Ces huit dernières années, elle a enchainé les tournages, jusqu’à s’étourdir, enregistré un album intitulé Rest, où elle évoque à demi mots et avec sa pudeur légendaire son indicible chagrin de soeur. Parmi les films que l’on peut retenir, Samba, très agréable comédie sociale de Toledano et Nacache, portés au pinacle après Intouchables, Les Fantômes d’Ismael pour son tandem plein de charme avec Marion Cotillard sous l’oeil d’Arnaud Desplechin, puis son second rôle de mère surprotectrice et toxique dans La Promesse de l’Aube, d’après le roman de Romain Gary (où l’on peut juste regretter qu’elle soit vieillie pour l’occasion et pas de manière très réussie).

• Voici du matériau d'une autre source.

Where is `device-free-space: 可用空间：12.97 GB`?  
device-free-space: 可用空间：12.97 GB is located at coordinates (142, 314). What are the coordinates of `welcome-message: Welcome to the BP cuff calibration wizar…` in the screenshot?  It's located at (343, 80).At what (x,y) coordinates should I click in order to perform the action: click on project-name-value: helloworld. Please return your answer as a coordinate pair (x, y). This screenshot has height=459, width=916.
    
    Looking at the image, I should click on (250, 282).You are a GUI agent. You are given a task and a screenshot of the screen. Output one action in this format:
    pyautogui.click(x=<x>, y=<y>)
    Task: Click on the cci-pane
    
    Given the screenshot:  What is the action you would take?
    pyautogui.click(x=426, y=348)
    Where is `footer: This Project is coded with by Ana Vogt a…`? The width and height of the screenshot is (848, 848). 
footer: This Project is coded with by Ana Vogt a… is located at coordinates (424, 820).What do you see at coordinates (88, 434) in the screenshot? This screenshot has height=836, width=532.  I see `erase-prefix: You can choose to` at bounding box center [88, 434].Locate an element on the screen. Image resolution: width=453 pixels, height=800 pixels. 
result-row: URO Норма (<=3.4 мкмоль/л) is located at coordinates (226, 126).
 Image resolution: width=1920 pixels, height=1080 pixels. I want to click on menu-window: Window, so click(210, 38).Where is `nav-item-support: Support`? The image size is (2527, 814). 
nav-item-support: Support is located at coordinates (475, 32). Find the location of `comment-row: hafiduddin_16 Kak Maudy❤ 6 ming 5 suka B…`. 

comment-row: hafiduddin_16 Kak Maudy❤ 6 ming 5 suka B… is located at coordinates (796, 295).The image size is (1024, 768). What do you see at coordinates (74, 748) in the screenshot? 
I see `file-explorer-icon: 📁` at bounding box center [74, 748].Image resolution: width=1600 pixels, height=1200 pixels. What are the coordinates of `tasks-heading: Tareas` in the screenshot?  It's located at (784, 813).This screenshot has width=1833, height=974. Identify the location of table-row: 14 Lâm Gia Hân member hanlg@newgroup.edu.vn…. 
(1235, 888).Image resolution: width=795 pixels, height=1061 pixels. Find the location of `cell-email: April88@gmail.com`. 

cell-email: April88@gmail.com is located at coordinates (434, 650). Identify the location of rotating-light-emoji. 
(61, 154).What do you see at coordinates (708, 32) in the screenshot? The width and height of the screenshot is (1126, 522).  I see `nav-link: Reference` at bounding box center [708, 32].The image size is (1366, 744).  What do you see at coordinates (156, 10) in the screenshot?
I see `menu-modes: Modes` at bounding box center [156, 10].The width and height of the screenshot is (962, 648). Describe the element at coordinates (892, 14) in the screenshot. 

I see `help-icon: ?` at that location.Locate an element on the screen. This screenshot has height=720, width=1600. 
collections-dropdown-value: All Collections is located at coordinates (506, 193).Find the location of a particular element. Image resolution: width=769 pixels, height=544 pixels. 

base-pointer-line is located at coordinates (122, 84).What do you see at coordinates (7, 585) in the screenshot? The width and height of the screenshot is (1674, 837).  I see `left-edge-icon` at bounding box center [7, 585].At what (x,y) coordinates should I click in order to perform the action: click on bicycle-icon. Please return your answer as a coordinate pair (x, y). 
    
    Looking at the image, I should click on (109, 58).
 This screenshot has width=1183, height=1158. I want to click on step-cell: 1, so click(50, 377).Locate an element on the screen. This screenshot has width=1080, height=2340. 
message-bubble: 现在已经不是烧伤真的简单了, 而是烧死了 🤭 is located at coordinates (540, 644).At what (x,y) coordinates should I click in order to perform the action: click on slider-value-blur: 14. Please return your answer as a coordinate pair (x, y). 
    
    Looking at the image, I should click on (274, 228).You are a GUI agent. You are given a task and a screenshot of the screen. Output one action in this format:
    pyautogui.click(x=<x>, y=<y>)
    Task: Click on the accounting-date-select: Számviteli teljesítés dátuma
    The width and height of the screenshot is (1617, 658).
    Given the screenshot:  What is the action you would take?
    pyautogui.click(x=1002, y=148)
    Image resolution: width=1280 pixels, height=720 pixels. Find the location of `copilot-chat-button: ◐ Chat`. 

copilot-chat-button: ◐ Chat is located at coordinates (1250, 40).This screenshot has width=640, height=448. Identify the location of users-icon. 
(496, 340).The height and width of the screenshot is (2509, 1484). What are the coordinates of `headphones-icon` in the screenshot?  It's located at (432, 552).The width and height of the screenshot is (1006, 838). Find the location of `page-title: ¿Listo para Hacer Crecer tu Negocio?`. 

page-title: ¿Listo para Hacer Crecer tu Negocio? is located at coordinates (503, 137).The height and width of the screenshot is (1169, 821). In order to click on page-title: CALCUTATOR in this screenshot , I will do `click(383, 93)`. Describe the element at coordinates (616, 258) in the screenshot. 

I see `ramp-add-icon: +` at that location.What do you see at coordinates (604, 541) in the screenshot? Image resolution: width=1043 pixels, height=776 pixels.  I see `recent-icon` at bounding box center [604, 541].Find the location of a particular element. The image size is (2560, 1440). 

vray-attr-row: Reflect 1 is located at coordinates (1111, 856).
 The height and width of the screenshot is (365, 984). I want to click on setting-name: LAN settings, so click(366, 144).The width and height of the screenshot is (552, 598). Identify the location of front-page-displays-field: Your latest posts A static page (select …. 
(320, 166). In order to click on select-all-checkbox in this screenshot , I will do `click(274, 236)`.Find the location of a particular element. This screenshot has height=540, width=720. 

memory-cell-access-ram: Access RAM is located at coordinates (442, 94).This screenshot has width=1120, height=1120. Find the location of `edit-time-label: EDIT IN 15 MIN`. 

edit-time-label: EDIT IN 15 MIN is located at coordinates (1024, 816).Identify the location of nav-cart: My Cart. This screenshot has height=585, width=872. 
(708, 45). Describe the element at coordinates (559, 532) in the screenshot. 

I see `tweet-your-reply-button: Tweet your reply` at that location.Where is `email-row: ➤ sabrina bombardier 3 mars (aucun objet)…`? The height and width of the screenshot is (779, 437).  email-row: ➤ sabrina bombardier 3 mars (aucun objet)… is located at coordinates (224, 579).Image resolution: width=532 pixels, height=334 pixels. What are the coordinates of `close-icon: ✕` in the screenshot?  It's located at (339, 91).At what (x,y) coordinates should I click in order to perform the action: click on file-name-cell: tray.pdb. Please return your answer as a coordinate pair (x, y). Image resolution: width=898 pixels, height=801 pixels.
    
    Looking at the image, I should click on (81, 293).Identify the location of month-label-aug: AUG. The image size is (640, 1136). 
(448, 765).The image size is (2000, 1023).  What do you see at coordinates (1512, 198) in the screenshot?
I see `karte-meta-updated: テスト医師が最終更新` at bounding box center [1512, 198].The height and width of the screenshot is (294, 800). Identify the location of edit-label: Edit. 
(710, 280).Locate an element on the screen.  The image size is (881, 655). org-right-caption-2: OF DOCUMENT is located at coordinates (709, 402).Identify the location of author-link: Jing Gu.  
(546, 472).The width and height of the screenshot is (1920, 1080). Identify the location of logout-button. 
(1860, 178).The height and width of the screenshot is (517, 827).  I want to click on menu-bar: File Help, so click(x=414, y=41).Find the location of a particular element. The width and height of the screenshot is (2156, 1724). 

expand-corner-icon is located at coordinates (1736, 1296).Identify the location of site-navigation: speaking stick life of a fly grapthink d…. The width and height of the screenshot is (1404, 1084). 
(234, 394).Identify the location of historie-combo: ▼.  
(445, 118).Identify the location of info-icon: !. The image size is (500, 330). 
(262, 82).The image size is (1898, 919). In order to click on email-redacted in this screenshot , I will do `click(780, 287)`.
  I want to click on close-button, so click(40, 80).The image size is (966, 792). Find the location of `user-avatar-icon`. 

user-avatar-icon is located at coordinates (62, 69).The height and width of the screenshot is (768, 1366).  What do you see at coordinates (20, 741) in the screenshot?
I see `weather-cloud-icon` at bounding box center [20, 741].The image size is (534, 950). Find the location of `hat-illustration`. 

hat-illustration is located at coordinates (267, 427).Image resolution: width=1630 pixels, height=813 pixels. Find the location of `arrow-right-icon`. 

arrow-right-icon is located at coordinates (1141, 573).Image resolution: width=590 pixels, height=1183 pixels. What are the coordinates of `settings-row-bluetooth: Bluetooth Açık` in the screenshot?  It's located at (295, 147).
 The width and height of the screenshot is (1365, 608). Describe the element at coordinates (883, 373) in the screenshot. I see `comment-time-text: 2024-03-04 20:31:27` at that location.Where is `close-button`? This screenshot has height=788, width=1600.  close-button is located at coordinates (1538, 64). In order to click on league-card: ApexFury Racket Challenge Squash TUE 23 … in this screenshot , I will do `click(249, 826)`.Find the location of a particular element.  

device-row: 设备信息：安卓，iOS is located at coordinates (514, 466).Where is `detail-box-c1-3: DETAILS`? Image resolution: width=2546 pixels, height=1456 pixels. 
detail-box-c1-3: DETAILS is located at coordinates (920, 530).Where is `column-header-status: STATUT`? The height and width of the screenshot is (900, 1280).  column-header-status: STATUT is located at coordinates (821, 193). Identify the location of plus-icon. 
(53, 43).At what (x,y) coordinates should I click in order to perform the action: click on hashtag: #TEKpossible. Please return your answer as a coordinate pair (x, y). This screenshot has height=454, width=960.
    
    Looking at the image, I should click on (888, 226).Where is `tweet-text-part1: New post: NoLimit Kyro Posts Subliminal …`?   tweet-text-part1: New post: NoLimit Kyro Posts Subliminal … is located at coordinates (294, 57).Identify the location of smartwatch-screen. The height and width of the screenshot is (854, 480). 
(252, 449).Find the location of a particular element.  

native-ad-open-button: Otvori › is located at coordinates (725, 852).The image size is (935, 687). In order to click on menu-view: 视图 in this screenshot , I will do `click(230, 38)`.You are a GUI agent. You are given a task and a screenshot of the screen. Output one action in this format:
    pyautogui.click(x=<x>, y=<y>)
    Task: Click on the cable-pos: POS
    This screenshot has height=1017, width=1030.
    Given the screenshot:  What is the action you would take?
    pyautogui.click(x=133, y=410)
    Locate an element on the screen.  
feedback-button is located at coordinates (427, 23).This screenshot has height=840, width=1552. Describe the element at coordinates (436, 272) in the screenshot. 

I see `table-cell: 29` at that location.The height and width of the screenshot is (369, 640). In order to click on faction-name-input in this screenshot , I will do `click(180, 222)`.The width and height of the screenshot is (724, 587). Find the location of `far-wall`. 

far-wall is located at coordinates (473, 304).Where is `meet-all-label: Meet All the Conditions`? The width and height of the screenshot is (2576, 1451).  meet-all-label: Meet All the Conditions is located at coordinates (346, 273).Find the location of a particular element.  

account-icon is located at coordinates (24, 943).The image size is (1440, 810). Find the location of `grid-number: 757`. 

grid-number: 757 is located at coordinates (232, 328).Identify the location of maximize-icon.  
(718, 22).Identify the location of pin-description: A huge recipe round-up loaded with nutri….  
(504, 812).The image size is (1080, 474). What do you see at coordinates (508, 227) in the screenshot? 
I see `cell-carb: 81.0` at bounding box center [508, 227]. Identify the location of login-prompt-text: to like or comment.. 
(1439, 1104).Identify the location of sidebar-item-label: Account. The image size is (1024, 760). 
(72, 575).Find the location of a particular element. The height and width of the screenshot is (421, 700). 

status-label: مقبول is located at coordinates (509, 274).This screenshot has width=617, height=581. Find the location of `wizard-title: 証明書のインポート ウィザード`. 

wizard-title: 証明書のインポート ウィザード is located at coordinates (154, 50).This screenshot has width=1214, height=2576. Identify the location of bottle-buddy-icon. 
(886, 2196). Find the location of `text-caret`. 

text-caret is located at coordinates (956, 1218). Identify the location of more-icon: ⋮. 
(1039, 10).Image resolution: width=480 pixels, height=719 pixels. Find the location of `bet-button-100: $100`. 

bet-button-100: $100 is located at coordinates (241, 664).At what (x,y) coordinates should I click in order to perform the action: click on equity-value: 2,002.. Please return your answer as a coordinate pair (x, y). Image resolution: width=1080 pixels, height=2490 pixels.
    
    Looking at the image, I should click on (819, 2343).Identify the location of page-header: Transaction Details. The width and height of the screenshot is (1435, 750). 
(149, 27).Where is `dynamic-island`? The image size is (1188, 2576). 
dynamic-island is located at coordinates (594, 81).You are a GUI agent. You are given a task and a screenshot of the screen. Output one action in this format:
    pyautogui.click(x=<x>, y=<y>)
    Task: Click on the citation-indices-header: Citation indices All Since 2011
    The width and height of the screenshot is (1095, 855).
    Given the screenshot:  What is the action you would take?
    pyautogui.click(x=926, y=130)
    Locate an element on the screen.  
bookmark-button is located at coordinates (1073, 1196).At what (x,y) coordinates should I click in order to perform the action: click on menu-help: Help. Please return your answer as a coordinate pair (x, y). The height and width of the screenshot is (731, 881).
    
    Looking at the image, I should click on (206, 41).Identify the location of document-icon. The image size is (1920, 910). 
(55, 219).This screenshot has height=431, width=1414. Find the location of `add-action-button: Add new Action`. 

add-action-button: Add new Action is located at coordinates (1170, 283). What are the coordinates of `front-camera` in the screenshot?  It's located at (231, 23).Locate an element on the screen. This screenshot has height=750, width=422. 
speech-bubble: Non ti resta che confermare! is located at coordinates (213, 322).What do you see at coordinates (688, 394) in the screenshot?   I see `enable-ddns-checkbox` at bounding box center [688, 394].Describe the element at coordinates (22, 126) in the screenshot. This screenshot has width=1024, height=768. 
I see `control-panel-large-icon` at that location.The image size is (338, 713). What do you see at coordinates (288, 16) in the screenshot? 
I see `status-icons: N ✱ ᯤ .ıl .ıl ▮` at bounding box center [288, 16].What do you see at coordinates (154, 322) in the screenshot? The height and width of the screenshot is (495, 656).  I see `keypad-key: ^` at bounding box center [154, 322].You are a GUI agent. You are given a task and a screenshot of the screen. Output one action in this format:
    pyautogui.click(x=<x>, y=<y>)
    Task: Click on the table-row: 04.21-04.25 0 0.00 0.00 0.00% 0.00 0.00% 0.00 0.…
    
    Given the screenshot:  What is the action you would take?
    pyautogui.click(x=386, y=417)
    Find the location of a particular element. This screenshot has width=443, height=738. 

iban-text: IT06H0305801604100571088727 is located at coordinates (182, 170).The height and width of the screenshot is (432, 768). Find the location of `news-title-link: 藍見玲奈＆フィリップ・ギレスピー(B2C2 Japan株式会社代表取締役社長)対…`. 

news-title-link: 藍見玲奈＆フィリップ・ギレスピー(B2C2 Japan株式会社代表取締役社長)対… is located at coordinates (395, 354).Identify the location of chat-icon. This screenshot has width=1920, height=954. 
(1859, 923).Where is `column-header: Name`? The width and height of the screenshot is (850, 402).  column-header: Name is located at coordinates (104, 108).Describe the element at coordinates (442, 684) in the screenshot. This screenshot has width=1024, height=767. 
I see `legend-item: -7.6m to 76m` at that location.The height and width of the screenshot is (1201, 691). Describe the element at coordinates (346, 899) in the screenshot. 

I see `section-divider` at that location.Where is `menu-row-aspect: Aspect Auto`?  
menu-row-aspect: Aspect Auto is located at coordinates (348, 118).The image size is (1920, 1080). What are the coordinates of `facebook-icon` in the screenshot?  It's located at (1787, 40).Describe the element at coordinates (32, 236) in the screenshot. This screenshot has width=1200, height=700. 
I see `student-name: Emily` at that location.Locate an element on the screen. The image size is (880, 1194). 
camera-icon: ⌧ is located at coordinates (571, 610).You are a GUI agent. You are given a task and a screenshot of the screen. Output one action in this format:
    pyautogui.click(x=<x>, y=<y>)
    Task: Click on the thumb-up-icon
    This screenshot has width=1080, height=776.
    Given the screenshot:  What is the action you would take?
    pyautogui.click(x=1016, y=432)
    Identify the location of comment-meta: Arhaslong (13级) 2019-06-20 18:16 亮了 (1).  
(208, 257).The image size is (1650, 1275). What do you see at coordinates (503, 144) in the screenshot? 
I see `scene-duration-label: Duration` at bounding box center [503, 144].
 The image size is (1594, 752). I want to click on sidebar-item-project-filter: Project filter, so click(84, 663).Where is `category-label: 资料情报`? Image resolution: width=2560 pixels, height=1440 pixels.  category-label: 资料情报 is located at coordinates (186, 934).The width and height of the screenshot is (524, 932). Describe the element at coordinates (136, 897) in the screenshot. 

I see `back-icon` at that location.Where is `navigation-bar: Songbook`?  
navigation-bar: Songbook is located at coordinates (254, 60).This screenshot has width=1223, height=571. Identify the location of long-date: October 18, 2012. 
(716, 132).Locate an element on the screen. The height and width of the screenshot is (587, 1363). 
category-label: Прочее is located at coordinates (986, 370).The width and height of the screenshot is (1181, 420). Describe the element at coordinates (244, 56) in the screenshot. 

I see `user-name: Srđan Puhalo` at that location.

En 2018, elle reforme son duo avec Attal (acteur et metteur en scène) pour Mon Chien Stupide, au ton mi nostalgique mi amer, et qui ne rencontre pas la même ferveur que dans le passé. Tant pis si ses dernières participations l’ont été dans des mauvais films (Lux Aeterna, Suzanna Andler), elle revient en 2021 avec un projet fou qu’elle a mis des mois à élaborer: son premier film de réalisatrice est un superbe documentaire sur Jane Birkin, intitulé sobrement Jane par Charlotte, revenant avec une émotion bouleversante sur leur relation mère/fille, leur métier commun, leurs passions partagées, et bien sûr leurs chers disparus hantent ce film à la fois simple et beau. Durablement installée dans notre paysage culturel, Charlotte a fini par faire partie de notre vie, illuminé nos fantasmes de cinéphiles, accompagnant la génération de ceux qui l’ont découverte enfant espiègle et parlant bas jusqu’à son ascension majestueuse de femme affirmée. A la fois en possession d’un héritage artistique conséquent, mais aussi de sa richesse propre. Alors qu’elle vient de fêter son demi siècle, nul besoin d’être devin pour parier qu’elle va étinceler pour longtemps encore, et évoluer avec grâce comme elle l’a toujours fait.